*Source data*
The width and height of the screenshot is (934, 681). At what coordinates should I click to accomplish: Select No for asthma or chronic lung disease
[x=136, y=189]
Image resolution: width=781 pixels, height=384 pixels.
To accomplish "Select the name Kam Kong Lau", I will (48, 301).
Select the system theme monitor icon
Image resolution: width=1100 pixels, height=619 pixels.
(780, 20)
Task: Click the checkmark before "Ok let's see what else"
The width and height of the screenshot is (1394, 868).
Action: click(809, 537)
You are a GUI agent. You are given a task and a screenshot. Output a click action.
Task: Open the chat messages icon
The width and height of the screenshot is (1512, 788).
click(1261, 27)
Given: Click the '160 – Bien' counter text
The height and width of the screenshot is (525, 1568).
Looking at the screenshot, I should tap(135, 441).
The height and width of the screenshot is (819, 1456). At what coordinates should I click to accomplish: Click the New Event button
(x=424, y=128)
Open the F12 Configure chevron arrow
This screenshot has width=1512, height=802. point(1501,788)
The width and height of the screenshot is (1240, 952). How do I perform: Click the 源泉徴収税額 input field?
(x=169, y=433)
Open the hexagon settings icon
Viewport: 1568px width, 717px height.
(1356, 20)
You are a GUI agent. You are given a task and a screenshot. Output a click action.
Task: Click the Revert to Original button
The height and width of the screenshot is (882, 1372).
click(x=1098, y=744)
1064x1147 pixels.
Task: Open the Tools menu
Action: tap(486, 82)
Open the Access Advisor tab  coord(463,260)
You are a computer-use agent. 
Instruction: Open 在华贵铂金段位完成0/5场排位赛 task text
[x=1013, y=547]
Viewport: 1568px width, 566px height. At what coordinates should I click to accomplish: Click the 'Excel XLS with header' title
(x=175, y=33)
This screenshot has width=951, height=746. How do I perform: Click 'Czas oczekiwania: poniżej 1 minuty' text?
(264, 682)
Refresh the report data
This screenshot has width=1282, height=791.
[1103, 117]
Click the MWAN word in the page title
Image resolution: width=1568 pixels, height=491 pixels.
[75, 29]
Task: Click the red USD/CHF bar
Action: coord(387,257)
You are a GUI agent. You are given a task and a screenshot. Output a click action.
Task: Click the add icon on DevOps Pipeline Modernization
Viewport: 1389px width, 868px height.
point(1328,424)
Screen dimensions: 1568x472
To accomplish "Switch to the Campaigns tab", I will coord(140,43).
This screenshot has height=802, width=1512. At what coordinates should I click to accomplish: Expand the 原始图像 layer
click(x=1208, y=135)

*Written problem*
Give the rows from the line containing "Given: Click the '160 – Bien' counter text" down to the line containing "(x=424, y=128)", both included, as a numbered list, leaving out any blank lines.

*Exercise output*
1. Given: Click the '160 – Bien' counter text
2. The height and width of the screenshot is (525, 1568).
3. Looking at the screenshot, I should tap(135, 441).
4. The height and width of the screenshot is (819, 1456). At what coordinates should I click to accomplish: Click the New Event button
5. (x=424, y=128)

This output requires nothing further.